═════ Input material ═════

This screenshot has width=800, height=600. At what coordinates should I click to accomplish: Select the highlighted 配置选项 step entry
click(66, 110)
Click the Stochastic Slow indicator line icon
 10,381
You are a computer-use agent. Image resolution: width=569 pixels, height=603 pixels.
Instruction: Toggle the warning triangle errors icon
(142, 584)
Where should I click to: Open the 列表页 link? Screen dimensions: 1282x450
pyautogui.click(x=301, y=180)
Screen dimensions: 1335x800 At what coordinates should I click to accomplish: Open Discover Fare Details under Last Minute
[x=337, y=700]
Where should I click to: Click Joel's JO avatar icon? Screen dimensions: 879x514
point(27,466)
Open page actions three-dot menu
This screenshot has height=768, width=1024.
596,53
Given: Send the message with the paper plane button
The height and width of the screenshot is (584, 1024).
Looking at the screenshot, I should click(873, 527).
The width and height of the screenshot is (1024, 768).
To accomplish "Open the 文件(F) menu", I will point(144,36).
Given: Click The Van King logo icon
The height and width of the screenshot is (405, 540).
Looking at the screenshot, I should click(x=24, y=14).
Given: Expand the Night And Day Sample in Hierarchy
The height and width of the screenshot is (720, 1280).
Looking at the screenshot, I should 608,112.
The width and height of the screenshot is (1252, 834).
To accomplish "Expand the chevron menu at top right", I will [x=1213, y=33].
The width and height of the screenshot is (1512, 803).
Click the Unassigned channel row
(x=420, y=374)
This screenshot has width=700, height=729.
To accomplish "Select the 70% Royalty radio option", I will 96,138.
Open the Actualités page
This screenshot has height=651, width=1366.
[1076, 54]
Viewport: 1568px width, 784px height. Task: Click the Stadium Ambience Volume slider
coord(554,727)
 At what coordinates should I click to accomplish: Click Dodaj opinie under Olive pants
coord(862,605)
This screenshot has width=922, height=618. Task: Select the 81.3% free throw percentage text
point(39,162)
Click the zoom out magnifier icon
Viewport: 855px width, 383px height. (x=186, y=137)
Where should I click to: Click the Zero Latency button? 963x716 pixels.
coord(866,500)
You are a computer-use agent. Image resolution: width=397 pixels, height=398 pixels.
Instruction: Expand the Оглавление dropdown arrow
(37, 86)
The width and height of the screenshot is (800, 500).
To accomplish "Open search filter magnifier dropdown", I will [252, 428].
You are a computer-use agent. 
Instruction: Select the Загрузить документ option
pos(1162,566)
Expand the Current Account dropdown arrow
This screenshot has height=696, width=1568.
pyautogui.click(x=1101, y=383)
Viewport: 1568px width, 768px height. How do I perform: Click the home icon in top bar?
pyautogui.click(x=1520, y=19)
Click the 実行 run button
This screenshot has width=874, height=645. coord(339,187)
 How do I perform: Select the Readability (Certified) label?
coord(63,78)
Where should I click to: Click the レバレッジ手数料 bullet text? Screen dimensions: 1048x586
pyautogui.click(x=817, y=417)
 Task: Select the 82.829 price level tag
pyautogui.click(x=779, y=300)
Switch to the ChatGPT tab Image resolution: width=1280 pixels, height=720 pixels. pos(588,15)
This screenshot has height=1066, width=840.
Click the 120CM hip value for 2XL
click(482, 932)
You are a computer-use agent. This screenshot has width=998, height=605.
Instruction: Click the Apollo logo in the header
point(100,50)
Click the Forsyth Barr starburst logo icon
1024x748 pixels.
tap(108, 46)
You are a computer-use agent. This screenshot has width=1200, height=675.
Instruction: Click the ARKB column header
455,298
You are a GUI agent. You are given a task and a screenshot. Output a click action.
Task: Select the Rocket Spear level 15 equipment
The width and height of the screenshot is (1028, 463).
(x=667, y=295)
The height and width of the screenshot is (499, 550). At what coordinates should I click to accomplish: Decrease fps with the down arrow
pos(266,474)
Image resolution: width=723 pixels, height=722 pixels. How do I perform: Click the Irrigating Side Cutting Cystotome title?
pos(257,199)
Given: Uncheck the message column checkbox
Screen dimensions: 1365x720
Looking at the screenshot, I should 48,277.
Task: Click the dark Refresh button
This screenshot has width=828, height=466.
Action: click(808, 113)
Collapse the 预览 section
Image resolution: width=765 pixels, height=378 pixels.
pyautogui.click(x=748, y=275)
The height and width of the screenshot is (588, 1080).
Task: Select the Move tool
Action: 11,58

═════

Reproduce each line of the data containing the word "agent".

You are a computer-use agent. Image resolution: width=569 pixels, height=603 pixels.
You are a computer-use agent. Image resolution: width=397 pixels, height=398 pixels.
You are a computer-use agent. 
You are a computer-use agent. This screenshot has width=998, height=605.
You are a computer-use agent. This screenshot has width=1200, height=675.
You are a GUI agent. You are given a task and a screenshot. Output a click action.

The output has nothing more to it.